The Savage Yeast
Tim Griffin, Talis Kimberley

I was taking all my baking back to Mother Nature’s way

Using wild yeast to raise my sourdough

Put some water, salt, and flour into a bowl and walked away

So the microbes could feed and breed and grow

When I came home to my kitchen from a weekend by the sea

The sourdough had got to growing exponentially

It was half across the kitchen as it fought to be released

Growing everywhere; beware the savage yeast!

 

I had a trendy friend who said he’d show me how to brew

Fresh kombucha in a bottle on the shelf

Put a scabby little scoby in some tea is all you do

Sure, you’re gonna get your guts in better health

And those little probiotics did their thing all nice and calm

’Til the bottle they were breeding in exploded like a bomb

It blew out half the pantry, someone might have been deceased

Had they been in there; beware the savage yeast!

 

I was cleaning out the fridge and it had been at least a year

With my sauerkraut fermenting in the back

It had eaten all the yogurt while the pickles fled in fear

And the kimchi lamenting the attack

I determined all fermented foods are better left alone

So I gathered my belongings and I found another home

Gonna quarantine the kitchen for a dozen years at least

If you go in there, beware the savage yeast!

 

Now you brewers and you bakers, when you hear the sorry tale

How the microbes may menace all you do

Will you heed the lamentation of my fermentation fail

Or will the wild yeast rise up against you too?

If you’re looking for adventure of a culinary kind

In the West or East, the savage yeast will never be confined

There can be no compromising with the rising of the beast

So if you dare to go in there, beware the savage yeast!

Notes

A while back, I wrote a song called The Smith about the development of various metals and alloys. British folk/filk singer Talis Kimberley (who is awesome BTW) liked the tune and asked to borrow some bits of it for a song she wrote about baking, called The Wild Yeast.
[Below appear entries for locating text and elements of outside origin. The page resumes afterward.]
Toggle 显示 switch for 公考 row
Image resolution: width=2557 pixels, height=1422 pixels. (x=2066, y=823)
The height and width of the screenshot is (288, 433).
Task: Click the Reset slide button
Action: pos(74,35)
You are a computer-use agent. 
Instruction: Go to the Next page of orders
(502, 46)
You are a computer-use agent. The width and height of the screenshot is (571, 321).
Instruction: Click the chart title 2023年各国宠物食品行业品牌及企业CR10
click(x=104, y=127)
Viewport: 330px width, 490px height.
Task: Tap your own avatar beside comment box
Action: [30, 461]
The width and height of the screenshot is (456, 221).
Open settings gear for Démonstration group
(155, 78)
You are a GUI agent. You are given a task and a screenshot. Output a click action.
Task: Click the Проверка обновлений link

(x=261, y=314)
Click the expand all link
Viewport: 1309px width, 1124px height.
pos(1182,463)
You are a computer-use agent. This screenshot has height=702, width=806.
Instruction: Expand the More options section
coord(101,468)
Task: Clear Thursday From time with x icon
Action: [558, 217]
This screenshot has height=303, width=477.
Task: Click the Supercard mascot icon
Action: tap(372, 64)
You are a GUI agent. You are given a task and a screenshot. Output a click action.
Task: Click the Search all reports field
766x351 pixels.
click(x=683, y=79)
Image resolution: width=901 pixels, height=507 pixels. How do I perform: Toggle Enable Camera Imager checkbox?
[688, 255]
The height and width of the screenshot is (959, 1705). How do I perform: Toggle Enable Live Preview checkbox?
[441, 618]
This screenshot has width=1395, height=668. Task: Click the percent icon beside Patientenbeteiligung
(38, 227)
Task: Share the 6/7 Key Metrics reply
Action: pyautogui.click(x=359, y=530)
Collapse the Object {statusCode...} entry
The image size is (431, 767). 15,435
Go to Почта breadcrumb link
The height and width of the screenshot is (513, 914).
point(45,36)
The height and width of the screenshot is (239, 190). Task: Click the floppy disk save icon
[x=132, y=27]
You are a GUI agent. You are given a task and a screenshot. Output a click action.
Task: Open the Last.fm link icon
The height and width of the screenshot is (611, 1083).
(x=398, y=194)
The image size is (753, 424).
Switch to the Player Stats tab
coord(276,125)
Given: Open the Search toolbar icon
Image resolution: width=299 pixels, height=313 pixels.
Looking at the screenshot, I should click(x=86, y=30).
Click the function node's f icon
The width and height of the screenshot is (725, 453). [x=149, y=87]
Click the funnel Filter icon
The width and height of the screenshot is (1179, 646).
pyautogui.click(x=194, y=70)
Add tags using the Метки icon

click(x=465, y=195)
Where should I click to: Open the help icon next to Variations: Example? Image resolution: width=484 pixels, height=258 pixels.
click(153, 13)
Of course I agreed; then I heard her song and thought about how many things have gone wrong in my own kitchen, especially when fermentation is involved. So for fun I stole the tune back again to write about some of my kitchen disasters. By now the original tune is only present in bits and pieces; we call that the "folk process," which sounds more awesome than "playing it wrong." It's all terribly bardic, you see.

All of the incidents in this song really did happen in my kitchen. There is some hyperbole, but less than you might think.